PROBLEM:
Retype the entries from the beginning up to and including the line that contains "(x=412, y=63)", reproducing each line exactly.

-- start of AVAILABLE DATA --

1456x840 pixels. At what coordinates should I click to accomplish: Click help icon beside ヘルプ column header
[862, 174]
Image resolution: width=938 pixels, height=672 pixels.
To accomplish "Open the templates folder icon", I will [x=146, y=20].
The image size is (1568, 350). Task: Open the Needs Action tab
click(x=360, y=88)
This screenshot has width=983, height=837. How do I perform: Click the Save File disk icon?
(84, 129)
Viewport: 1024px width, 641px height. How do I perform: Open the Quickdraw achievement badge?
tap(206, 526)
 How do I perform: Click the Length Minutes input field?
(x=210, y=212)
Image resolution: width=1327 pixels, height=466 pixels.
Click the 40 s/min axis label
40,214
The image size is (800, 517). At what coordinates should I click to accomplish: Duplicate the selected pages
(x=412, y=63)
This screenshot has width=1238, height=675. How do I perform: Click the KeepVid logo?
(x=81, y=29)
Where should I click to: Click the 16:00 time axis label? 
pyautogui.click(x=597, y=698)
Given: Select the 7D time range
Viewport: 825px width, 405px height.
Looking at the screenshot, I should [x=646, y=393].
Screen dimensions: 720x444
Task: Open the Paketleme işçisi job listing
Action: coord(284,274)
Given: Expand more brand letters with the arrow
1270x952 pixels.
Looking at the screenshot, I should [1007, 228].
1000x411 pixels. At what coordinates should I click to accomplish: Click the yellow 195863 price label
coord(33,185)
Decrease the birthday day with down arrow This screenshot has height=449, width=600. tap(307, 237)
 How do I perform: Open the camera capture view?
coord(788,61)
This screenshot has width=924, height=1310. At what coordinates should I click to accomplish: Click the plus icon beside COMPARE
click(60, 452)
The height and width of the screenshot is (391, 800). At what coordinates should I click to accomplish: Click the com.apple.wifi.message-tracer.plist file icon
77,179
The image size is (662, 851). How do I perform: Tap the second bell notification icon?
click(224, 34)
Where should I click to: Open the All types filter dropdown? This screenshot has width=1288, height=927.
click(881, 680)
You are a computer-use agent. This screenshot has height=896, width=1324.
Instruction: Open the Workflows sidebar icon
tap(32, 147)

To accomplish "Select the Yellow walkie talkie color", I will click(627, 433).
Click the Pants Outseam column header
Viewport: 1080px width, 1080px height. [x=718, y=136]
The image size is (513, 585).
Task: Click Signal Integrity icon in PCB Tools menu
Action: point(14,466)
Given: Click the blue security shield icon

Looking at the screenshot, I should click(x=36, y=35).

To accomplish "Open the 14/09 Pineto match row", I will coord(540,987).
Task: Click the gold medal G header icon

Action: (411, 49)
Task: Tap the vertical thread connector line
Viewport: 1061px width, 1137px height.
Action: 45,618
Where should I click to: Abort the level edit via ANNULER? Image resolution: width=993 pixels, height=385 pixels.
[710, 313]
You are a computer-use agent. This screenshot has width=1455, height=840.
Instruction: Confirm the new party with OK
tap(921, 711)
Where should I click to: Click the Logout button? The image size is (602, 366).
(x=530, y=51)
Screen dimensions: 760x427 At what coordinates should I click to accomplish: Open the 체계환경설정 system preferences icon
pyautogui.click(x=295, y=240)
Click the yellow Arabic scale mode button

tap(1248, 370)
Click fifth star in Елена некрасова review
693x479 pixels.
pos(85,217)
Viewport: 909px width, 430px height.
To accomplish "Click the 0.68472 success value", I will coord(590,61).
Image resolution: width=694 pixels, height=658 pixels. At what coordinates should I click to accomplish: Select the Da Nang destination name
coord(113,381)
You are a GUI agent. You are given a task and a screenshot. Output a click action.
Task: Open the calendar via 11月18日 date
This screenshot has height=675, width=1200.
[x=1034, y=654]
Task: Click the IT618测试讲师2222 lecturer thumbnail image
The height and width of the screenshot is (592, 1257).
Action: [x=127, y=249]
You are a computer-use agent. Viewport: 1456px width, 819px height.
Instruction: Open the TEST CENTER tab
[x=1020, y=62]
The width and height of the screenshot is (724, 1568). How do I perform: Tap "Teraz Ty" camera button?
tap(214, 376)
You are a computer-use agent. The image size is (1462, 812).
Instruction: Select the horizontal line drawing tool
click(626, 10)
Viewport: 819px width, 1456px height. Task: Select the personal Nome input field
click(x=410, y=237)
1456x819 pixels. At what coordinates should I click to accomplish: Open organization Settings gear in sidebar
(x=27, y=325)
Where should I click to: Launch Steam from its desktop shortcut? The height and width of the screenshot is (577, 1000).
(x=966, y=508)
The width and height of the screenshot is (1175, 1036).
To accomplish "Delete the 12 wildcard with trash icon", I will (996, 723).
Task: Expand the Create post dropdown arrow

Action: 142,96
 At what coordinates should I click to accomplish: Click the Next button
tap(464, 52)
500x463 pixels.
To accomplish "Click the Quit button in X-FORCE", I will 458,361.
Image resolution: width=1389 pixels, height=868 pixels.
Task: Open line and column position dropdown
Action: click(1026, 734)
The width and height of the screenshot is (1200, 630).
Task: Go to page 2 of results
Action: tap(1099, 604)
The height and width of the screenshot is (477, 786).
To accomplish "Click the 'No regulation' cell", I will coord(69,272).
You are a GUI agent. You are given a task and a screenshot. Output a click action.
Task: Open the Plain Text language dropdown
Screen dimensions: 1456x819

-- end of AVAILABLE DATA --

FINAL ANSWER:
1456x840 pixels. At what coordinates should I click to accomplish: Click help icon beside ヘルプ column header
[862, 174]
Image resolution: width=938 pixels, height=672 pixels.
To accomplish "Open the templates folder icon", I will [x=146, y=20].
The image size is (1568, 350). Task: Open the Needs Action tab
click(x=360, y=88)
This screenshot has width=983, height=837. How do I perform: Click the Save File disk icon?
(84, 129)
Viewport: 1024px width, 641px height. How do I perform: Open the Quickdraw achievement badge?
tap(206, 526)
 How do I perform: Click the Length Minutes input field?
(x=210, y=212)
Image resolution: width=1327 pixels, height=466 pixels.
Click the 40 s/min axis label
40,214
The image size is (800, 517). At what coordinates should I click to accomplish: Duplicate the selected pages
(x=412, y=63)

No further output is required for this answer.